Imagine you have data on sales, weather, and store traffic. How do you tell what influences what? Does weather affect sales or do sales affect weather? It sounds simple, but for a machine, recovering the order of causes and effects from observations is one of the toughest tasks.
LG AI Research has released SciNO – a new model that learns to find causal relationships in data. Simply put, it tries to understand which variable affects another, rather than just correlating with it.
Why Causal Discovery Matters in Data Analysis
Why is this needed?
Causality is not the same as correlation. Two phenomena can happen simultaneously, but that doesn't mean one causes the other. A classic example: ice cream sales and the number of drownings rise simultaneously in summer, but ice cream has nothing to do with it – simply more people go swimming.
Understanding causality is critical for many fields: medicine, economics, climatology. If we know that A causes B, we can intervene and change A to influence B. If it is just a correlation – intervention might not yield results.
Existing methods often work with pre-existing causal graphs or require large volumes of data and prior knowledge about the system's structure. SciNO offers a different approach.
How SciNO Discovers Causal Relationships
What does SciNO do?
SciNO is a diffusion model that works with functions rather than individual data points. Instead of analyzing specific variable values, it looks at their behavior as continuous functions.
The main idea: the model learns to generate an order of variables so that it matches the causal structure. If variable X influences Y, then X must precede Y in this order. The model does this through a diffusion process – gradually transforming noise into a meaningful order of variables.
Neural operators are needed here to work with functions directly. This allows the model to capture patterns at the level of trajectories and dynamics, rather than just comparing numbers.
How does it work in practice?
The model is trained on data where causal ties are known.

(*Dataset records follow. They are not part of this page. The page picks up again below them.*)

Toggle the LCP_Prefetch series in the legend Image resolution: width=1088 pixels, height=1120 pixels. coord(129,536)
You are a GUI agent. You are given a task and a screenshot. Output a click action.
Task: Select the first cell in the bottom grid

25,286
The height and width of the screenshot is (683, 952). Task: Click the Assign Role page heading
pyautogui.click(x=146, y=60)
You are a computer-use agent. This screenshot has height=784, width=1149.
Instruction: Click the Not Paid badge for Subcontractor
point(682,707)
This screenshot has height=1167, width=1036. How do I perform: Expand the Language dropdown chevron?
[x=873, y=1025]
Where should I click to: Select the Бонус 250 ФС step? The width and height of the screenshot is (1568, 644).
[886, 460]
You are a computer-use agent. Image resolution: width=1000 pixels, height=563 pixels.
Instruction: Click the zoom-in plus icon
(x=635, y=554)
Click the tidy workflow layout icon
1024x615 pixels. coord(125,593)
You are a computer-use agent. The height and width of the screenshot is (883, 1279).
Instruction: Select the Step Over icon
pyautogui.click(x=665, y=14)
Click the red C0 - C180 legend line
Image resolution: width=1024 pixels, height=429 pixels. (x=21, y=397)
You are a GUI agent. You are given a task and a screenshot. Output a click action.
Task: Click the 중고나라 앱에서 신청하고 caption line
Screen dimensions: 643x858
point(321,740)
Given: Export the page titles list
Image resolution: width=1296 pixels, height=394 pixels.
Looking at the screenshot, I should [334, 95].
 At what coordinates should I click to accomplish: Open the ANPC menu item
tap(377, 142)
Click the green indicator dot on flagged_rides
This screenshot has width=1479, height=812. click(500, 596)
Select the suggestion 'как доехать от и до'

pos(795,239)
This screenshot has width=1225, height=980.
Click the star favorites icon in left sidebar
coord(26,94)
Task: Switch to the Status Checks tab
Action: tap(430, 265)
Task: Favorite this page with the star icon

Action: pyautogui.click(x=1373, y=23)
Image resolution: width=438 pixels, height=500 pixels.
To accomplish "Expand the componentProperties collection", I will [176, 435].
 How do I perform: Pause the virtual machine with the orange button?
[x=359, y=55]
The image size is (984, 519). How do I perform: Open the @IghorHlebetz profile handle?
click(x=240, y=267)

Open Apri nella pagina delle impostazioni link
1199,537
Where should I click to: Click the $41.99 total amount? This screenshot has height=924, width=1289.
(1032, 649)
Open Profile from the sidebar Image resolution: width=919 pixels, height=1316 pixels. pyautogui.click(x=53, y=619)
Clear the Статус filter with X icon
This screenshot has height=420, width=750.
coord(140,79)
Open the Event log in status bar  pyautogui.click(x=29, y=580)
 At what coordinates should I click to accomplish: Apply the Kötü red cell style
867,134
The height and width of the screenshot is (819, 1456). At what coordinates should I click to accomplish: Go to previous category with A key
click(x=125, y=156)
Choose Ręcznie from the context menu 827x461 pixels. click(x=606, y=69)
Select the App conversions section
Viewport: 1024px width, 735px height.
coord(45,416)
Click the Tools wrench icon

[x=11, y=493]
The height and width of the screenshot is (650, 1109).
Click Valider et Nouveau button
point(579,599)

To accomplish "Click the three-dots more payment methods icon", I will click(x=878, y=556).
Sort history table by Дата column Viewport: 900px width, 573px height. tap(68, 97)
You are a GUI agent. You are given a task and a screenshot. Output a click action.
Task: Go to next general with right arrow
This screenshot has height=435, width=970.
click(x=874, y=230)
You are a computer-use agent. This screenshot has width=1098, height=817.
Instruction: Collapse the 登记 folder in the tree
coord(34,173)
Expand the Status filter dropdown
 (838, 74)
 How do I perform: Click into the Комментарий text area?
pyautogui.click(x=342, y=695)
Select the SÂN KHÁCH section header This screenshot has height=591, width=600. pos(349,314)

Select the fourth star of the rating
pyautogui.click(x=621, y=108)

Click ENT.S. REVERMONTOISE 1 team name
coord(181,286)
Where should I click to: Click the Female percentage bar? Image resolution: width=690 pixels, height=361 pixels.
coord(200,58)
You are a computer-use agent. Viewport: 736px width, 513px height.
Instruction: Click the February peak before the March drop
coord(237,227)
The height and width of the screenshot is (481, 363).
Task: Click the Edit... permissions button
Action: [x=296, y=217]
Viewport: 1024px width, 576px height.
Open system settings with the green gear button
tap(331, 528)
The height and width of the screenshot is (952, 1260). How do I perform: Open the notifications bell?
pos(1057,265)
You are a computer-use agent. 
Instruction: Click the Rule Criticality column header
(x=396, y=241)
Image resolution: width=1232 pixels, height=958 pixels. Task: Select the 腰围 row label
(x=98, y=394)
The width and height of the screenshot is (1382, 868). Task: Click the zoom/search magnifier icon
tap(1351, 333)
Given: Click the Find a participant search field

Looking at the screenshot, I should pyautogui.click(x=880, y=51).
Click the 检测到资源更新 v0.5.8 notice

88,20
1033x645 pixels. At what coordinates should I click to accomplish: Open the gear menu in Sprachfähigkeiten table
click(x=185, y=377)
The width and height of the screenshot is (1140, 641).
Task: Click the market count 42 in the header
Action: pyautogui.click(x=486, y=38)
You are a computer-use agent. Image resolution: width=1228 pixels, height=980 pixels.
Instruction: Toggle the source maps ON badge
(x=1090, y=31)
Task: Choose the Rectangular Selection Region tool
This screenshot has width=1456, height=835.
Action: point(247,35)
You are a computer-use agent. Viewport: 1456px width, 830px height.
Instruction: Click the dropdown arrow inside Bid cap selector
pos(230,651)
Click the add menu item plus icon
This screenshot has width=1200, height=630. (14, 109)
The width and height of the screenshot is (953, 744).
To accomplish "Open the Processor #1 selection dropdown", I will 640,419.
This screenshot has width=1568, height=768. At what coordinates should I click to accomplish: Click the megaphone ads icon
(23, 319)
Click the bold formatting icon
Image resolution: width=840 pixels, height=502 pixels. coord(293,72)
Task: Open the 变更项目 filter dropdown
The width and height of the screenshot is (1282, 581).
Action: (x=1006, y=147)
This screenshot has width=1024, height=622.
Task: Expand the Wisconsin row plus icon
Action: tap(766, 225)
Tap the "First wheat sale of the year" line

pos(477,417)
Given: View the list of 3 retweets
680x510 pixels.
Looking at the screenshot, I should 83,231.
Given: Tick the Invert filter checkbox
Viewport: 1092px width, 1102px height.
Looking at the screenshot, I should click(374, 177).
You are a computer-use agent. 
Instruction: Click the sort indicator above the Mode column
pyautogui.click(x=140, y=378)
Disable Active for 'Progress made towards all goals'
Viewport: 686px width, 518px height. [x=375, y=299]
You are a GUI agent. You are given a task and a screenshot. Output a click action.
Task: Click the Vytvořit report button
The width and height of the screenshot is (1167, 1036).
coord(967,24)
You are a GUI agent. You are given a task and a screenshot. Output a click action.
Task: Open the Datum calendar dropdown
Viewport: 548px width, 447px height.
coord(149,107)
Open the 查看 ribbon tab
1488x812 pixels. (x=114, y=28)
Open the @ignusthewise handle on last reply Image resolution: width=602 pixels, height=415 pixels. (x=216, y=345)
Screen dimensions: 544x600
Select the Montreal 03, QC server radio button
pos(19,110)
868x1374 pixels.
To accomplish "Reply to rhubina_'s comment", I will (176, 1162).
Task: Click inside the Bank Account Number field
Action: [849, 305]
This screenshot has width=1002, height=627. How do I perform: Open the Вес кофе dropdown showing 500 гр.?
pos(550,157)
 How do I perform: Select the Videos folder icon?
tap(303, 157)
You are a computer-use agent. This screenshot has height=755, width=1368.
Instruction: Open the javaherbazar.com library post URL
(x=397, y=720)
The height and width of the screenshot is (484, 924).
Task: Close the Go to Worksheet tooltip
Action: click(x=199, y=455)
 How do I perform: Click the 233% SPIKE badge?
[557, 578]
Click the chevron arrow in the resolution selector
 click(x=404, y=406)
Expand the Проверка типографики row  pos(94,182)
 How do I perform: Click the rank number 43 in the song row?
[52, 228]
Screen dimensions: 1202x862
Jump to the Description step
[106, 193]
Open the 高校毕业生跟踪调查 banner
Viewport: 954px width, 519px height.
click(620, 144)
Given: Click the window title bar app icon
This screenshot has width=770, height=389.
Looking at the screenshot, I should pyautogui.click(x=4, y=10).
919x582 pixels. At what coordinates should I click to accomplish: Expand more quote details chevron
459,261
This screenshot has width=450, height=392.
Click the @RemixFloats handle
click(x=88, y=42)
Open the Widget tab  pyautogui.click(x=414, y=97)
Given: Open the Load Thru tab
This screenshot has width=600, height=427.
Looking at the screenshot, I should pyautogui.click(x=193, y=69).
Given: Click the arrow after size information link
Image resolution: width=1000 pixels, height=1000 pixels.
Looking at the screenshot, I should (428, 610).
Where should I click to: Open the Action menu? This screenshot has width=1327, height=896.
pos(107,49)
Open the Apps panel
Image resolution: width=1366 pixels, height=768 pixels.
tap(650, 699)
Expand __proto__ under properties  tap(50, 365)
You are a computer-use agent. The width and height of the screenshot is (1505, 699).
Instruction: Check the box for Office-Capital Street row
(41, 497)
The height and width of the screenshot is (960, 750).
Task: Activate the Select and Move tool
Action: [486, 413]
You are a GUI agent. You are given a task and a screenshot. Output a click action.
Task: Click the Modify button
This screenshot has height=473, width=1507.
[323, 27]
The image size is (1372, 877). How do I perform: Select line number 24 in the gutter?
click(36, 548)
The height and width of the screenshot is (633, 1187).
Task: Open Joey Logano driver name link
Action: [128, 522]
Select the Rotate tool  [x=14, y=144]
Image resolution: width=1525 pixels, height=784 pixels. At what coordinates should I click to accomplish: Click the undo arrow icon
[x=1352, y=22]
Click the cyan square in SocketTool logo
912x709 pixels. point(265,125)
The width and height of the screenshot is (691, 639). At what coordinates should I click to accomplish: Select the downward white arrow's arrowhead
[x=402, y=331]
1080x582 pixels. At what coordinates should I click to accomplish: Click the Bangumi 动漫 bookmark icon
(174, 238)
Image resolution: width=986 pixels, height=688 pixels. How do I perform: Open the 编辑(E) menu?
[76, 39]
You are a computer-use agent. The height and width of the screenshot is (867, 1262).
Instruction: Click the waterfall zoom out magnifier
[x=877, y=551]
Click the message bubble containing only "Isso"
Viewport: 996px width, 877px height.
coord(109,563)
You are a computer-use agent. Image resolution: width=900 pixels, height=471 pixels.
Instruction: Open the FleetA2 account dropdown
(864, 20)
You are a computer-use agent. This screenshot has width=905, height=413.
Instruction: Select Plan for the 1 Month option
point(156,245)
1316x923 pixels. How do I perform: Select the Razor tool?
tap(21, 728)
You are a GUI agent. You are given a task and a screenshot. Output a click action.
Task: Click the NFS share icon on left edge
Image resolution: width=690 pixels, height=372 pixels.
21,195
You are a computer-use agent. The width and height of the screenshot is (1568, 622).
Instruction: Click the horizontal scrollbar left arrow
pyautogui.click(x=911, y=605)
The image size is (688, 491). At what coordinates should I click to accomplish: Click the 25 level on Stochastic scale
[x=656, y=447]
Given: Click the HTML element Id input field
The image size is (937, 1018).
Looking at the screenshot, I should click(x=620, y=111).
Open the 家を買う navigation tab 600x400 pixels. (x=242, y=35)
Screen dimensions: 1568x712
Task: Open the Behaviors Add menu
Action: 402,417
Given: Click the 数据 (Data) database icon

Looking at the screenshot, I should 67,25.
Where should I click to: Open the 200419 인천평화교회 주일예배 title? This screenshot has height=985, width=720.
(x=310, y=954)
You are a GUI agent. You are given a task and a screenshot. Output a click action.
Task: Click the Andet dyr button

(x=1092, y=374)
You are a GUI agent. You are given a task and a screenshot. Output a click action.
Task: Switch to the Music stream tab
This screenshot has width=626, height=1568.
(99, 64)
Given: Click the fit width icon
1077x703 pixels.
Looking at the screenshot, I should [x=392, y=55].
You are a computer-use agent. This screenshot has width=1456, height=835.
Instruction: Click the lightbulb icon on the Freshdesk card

It learns to recognize patterns: how functions behave when one variable influences another. After training, it can be applied to new data where the order is unknown.
SciNO demonstrated good results on synthetic data and real-world tasks. For example, it successfully restored order in systems with nonlinear dependencies and time delays – where traditional methods often make mistakes.
It is important that the model works without needing to know the system structure or number of connections in advance. It infers the order from the data itself.
Limitations of SciNO Causal Discovery
Limitations and questions
Like any machine learning method, SciNO requires high-quality training data. If there are few examples in the data or they are noisy, the model may make mistakes.
Furthermore, the model restores the order of variables, but cannot always determine all details of the causal structure – for example, the connection strength or the presence of hidden variables. This is rather a first step toward a full understanding of the system.
Another point: diffusion models usually require significant computational resources. It is not yet entirely clear how well SciNO scales to very large systems with tens or hundreds of variables.
Industry Applications of SciNO
What does this mean for the industry?
If the approach proves stable and scalable, it could simplify the analysis of complex systems in science and business. Instead of manually building hypotheses about connections between variables, it will be possible to use the model for automatic causal structure search.
This is particularly useful in fields where data exists, but understanding of mechanisms is limited: biology, economics, climatology. The model can suggest what to pay attention to, where to look for causes, and which interventions might be effective.
For now, SciNO is a research project, and its widespread application is still a long way off. But the approach itself – using diffusion models and neural operators for causality – looks promising.